Canonicalized Stable-List Replay for Private Federated Continual Learning over Language-Model Embeddings
Mirrored from arXiv — Machine Learning for archival readability. Support the source by reading on the original site.
arXiv:2606.00426v1 Announce Type: new
Abstract: Federated continual learning (FCL) lets distributed clients adapt language-model heads to evolving NLP tasks without sharing raw text. Under user-level differential privacy (DP), replay-based continual learning faces a structural obstacle: clients can release only small noisy lists of candidate replay summaries, and those lists are unordered across clients.
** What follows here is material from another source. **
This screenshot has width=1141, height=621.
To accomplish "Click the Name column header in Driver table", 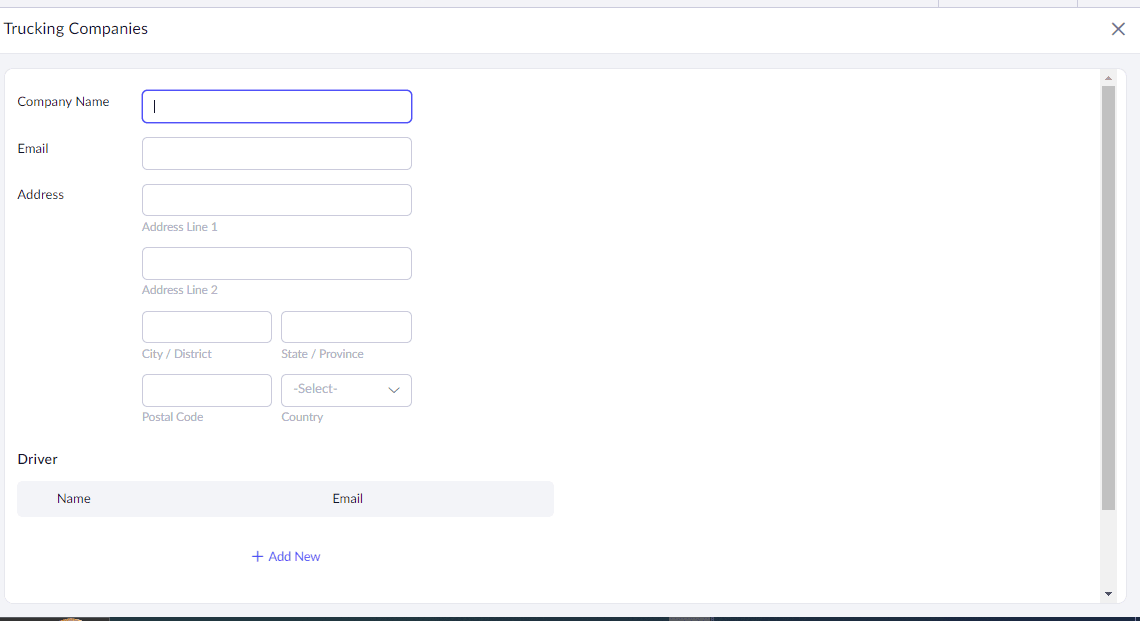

We introduce Canonicalized Stable-List Replay (CSLR), where clients privately produce candidate replay distributions over a shared sentence-embedding space and the server aligns them using signatures induced by public anchor sentences. The anchors provide identifiability for aggregation rather than additional replay data. We prove that, under an observable anchor-signature margin, $O(\log(N/\eta)/p)$ anchors distinguish $N$ candidate list elements with probability at least $1-\eta$, and we give a scoped anchorless non-identifiability result for unordered-label oracle models. Across five seeds on continual classification, NER, and dialogue benchmarks, CSLR improves the final average task metric by 3.9--5.6 points over the strongest non-CSLR DP baseline at $\eps=4$ under the reported replay-release budget, while also outperforming Hungarian and optimal-transport matchers. The formal privacy guarantee covers replay release; end-to-end private training additionally requires composition with a private optimizer for task-head updates.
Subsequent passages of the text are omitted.